Representatives from the hotel and tourism industries in Phuket, Phang Nga and Krabi have been predicting doom and gloom if the number of tourists coming to these areas does not pick up soon.

Cancellations have been high since the tsunami struck on December 26, and many businesses have said that they risked going under if the situation does not improve within the next couple of months at the latest.

The government has performed reasonably well in the aftermath of the tsunami, and will likely be rewarded for its vigorous response to the destruction with a very large number of votes in the February 6 general election.

That’s why it is so unfortunate that no one has not taken the time during the past week to sit down and take a saner and impartial look at the situation in the tsunami-damaged provinces from a strategic national point of view.

For some strange reason, it has so far been left to the Tourism Authority of Thailand (TAT) to carry out the important task of drawing up rehabilitation plansfor the affected areas. It should be remembered that the TAT is essentially a marketing organisation, and cannot be expected to think in holistic, national terns.
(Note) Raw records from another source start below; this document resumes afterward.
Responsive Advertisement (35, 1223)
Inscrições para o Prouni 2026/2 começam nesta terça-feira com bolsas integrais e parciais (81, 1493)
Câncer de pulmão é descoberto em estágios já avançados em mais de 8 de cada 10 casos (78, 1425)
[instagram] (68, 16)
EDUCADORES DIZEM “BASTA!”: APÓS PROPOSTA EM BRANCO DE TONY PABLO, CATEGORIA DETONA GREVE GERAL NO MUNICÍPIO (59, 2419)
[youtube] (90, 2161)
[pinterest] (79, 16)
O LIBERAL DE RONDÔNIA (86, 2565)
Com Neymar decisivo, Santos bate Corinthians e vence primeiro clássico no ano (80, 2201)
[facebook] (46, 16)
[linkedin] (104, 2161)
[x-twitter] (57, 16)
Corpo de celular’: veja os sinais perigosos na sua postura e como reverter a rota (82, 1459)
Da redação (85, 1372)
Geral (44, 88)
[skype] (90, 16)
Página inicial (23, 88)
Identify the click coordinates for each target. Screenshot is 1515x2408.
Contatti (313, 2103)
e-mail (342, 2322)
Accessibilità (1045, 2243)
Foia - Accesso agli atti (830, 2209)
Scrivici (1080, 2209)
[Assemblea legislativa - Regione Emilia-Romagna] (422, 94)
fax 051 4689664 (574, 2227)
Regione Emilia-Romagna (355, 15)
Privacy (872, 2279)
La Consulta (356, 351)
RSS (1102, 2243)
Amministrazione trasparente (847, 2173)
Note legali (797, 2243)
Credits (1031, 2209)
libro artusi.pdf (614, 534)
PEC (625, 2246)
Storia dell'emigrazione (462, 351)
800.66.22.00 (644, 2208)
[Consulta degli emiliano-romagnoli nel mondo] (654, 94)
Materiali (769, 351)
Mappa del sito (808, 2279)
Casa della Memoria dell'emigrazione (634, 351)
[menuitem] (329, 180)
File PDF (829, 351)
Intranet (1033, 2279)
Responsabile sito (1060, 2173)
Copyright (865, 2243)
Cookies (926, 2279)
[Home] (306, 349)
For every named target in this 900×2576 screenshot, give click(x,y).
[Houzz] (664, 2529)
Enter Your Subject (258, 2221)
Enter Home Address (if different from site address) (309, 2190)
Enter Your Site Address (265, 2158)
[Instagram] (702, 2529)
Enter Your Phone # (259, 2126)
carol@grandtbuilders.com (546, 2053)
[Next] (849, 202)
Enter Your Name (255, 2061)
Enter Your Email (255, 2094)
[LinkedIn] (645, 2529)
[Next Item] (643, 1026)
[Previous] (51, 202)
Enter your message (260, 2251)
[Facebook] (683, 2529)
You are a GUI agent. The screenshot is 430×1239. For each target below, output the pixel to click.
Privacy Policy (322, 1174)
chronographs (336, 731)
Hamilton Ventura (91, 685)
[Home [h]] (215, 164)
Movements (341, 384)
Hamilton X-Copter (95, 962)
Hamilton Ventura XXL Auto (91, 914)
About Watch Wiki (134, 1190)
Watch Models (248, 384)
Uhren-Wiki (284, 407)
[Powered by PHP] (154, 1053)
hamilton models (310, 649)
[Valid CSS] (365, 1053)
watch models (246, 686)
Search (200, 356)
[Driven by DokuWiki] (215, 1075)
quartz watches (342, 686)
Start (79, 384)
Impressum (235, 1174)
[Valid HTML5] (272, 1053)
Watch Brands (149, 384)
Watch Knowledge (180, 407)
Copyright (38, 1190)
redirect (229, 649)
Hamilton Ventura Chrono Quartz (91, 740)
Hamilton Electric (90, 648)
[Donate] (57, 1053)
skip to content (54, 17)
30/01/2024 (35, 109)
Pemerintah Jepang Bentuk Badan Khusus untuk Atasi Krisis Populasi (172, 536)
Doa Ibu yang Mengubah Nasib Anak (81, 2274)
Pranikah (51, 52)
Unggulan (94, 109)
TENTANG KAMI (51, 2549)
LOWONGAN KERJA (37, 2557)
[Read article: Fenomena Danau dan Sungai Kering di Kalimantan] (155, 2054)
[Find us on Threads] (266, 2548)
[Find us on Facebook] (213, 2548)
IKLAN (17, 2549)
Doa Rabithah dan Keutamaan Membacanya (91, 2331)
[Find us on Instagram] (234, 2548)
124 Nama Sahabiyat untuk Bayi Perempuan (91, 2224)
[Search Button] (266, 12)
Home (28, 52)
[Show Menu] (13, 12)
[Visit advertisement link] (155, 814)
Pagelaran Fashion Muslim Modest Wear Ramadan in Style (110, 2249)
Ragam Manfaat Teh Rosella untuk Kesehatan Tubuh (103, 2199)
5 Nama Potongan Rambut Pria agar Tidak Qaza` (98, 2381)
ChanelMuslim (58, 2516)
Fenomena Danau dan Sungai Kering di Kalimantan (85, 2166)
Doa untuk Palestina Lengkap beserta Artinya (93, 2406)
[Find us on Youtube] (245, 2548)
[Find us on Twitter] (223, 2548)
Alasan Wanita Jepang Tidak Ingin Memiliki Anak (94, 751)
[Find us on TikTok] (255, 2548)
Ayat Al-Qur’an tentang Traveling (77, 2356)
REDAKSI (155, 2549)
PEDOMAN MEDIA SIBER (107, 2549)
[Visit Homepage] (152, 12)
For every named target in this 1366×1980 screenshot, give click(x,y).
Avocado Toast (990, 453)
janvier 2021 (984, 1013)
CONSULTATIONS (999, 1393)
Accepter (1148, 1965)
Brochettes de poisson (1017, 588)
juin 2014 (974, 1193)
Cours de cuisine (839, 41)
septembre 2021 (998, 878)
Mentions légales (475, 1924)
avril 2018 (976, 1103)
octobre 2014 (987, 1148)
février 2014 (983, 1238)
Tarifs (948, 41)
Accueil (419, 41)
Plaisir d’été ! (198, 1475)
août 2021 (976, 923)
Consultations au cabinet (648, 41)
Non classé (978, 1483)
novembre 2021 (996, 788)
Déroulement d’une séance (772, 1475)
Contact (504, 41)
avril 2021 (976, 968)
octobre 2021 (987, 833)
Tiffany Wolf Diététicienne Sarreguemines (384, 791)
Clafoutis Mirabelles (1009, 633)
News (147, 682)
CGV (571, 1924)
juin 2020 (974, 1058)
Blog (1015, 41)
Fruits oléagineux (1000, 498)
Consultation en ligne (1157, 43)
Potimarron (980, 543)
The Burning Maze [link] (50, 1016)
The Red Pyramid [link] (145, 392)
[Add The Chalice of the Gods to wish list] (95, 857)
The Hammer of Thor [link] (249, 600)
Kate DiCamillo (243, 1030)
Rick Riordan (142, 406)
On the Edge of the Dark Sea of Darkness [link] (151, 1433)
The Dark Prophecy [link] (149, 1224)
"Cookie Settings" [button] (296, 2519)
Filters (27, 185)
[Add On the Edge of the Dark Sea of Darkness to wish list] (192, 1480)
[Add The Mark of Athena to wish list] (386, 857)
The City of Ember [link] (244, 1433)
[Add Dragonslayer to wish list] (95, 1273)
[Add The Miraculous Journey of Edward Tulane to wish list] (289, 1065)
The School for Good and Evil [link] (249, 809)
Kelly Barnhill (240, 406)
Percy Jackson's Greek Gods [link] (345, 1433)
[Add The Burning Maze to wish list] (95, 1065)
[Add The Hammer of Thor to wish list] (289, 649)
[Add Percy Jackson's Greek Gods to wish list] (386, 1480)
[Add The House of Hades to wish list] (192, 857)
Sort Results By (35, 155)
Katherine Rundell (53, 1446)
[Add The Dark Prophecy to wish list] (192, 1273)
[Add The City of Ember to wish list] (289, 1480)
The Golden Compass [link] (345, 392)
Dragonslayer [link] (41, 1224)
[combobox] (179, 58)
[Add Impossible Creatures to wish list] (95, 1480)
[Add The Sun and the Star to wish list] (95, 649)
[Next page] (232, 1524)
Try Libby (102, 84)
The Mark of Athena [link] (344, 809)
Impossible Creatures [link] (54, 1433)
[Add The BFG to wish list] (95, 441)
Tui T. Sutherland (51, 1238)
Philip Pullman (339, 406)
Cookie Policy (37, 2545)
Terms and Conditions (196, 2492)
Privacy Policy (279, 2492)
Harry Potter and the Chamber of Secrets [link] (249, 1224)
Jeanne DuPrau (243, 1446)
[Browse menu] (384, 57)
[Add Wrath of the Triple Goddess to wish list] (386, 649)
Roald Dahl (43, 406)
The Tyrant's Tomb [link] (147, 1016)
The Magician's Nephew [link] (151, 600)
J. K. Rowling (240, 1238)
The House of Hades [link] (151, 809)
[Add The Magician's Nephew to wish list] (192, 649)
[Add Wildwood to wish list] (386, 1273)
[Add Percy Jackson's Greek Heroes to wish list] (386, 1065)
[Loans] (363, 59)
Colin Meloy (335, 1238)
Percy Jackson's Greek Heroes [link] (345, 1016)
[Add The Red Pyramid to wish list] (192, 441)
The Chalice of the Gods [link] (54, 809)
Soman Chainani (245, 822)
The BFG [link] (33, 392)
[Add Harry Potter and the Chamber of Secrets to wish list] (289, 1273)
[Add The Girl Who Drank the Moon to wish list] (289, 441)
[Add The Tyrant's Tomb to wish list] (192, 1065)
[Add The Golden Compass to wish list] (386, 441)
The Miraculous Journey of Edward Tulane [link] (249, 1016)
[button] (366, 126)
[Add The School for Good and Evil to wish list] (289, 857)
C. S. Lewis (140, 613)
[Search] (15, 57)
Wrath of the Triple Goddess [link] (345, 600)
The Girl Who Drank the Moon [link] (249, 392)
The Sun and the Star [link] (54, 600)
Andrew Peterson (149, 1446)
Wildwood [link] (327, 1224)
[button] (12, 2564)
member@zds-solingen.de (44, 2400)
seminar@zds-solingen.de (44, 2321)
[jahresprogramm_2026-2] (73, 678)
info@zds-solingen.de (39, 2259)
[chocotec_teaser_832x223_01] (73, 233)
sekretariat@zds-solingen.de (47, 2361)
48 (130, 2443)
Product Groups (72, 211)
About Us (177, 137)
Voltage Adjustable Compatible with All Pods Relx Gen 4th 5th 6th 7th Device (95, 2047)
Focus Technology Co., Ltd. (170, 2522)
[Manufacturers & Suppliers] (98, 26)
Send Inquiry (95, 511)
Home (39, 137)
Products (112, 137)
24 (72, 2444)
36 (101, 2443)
The tsunami has created an opportunity for the residents of Phuket, Krabi and Phang Nga, the tourism industry and the government – at both the local and national level – to take a hard look at the future of the area. They need to forge a consensus on what the future of the area should look like, whom development plans serve, what can be done to minimise corruption, what steps can be taken to protect the environment, what can be done to ensure an equitable income distribution, and so on. In short, a national strategy should be drawn up.

If the stakeholders don’t take this initiative, top-down decisions will be made – by Bangkok. We know already that the prime minister and his advisers think that the area should be geared towards high-income tourists and become a strategic economic centre. The idea has so far paused at that point without much further scrutiny.

Once some kind of vision for these three provinces can be agreed upon, then subsequent short-, medium- and long-term plans can be drawn up. The money is already available, deciding how to go about spending it will be the challenge. Still, there is an opportunity to move forward with the changes. Before the tsunami, many of the ideas that were floated for the area never made it past the idea stage.

In the short and medium terms, two issues stand out no matter what the long-term vision for Phuket, Phang Nga and Krabi will be. First, there is an opportunity to put in play some kind of rule – which should be strictly enforced – on sustaining the beaches and the general environment. This would require more than just a hard-and-fast set of laws; the participation of the concerned businesses is a must. Simply put, beaches should be left as clean and as empty as possible because this is what attracts tourists in the first place.

Some will be wary of the government’s tendency to favour big businesses, but it should be pointed out that a typical beach can be remain ideal and clean if there is just one or two hotels there with a natural monopoly to deter smaller businesses or even outside visitors from moving in. But this is surely not what the consensus would be because the social tensions surrounding such debates can be overwhelming. A lot more public participation will be required if equality and sustainability are to be achieved in place of exclusivity.

Second, an idea perhaps worth considering would be to make part of Khao Lak into a sanctuary similar to the one for Kanchanaburi’s death railway. This area could serve as a monument which tourists and locals alike could visit to pay respect to the victims of the tsunami as well as to enjoy the sunshine.

Everyone has to accept that this high-profile tourist area bears a permanent scar, so why not transform it into a place of remembrance? Otherwise, all we’ll have is more of the hard-sell, cut-throat pricing and marketing strategies that have for so long dominated other concerns.

In short, everyone would be better off by sitting down together and giving the entire situation a closer look. A good concept based on a broad consensus would put the affected provinces back on track at a much more sustainable pace than simply rushing to boost tourist numbers by hook or by crook.

Now all we need is someone to be put in charge of organising the whole thing.